New configuration management API
A new API has been introduced for accessing and manipulating configurations, including moving configuration from XML files into the database.
The initial implementation proof-of-concept converts the provisiond-configuration.xml
to the new API.
The Horizon installer will import your existing provisiond-configuration.xml
file on upgrade.
This will happen automatically, but if you rely on programatically manipulating the provisiond configuration you will need to convert your code to use the config management REST API instead.
Docker images
The Horizon and Sentinel Docker images are now based on a minimal install of Ubuntu, rather than CentOS.
Symlinks are provided to match the old paths in /opt
, but it’s possible you will run into subtle differences when transitioning.
Collectd strict interval
The org.opennms.netmgt.collectd.strictInterval
setting now defaults to true
.
Previously, collectd would not reschedule collection for a device until after the previous collection completes.
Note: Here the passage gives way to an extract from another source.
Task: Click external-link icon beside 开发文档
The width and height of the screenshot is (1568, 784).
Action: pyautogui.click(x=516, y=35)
This means that if Horizon is collecting at a 5-minute interval, and it takes 1 minute to collect the data, then the next collection will start 6 minutes after the previous collection was launched.
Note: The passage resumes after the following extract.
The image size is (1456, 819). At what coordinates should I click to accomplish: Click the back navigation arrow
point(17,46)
The new default behavior is to always schedule collection as a predictable interval.
You can switch to the previous behavior by creating a property file in $OPENNMS_HOME/etc/opennms.properties.d/
with the following line of code: org.opennms.netmgt.collectd.strictInterval=false
.
New features and improvements
New UI (early access)
Work has begun on creating a new UI with an eye towards making more common workflows easier. The new design uses Vue 3 and the Feather Design System. You can try it out by clicking "UI Preview" in the navigation bar of the web UI.
It is also now possible to write OpenNMS Plugin API plugins that extend the new UI.
Device config backup
Initial support has been added for performing configuration backups of infrastructure devices like routers and switches. Backups are performed as part of polling the device, and can be viewed (and triggered) in the web UI.
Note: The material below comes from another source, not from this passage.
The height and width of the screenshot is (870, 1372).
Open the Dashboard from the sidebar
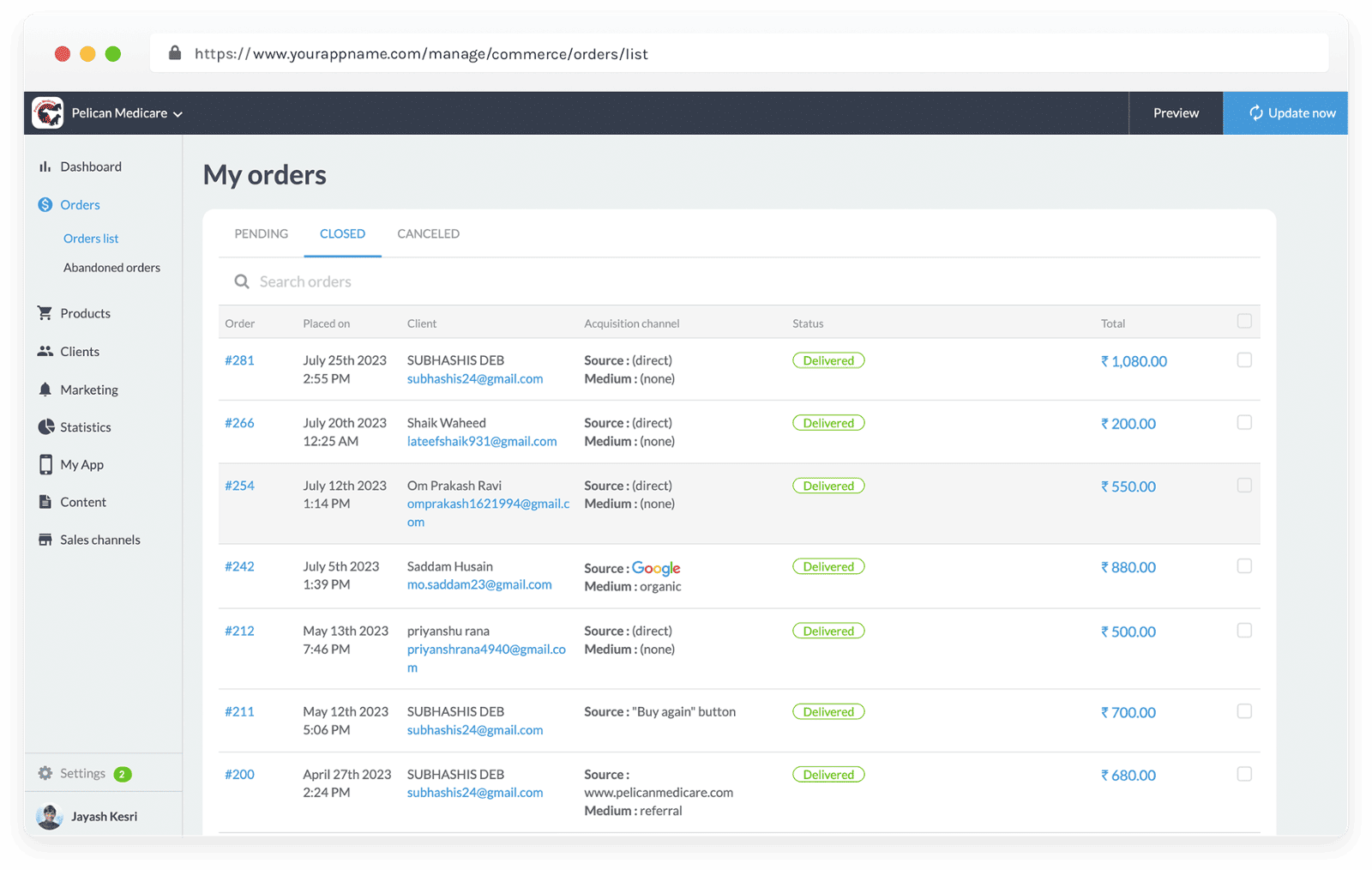click(x=45, y=166)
OpenNMS Plugin API supported on Minion and Sentinel
The OpenNMS Plugin API can now be used to extend Minion and Sentinel. A subset of APIs are supported, as appropriate for each platform.
Secure credentials vault
You can now validate credentials stored in the SCV with the scv-validate
Karaf command.
Additionally, support for encrypted credentials has been extended to more places inside Horizon, most notably in metadata interpolation.
Also, a REST API has been added for accessing and updating the SCV.
Polling, metadata, and collection
-
The XML collector can now treat a collected value as an enumerated value, which lets you convert strings into integers to store as a gauge.
-
It is now possible to passively "collect" data from incoming events as time-series data, including those that come from traps or syslog. The eventconf has additional options to configure what data to collect from parameters including regular-expression matches.
-
The BgpSessionMonitor can now be configured to use a custom OID prefix for devices that publish peer tables in a non-standard location.
Additions or updates to graphs and collections have been made for:
-
F5 Devices
-
Flows
-
Node Exporter
-
Prometheus
-
Windows Exporter
REST API
-
Improvements have been made to the criteria querying API to support "Multi-And" and regexp restrictions, allowing for queries involving multiple event parameters, or complex string matching.
Documentation
An unspeakable amount of work has gone into documentation improvements and additions across the board.
Notable additions include:
-
Developer documentation for OSGi in OpenNMS, the OpenNMS Plugin API (formerly OIA), the config management API, device config backup APIs, and the Health REST service.
-
Operation documentation updates relating to SNMP property extenders, performance data and collection, thresholding, the log file viewer, SCV, and the new UI preview.
-
Documentation improvements regarding "housekeeping" and other administrative tasks, alarms, Business Service Monitoring, Passive Status Monitoring, and more.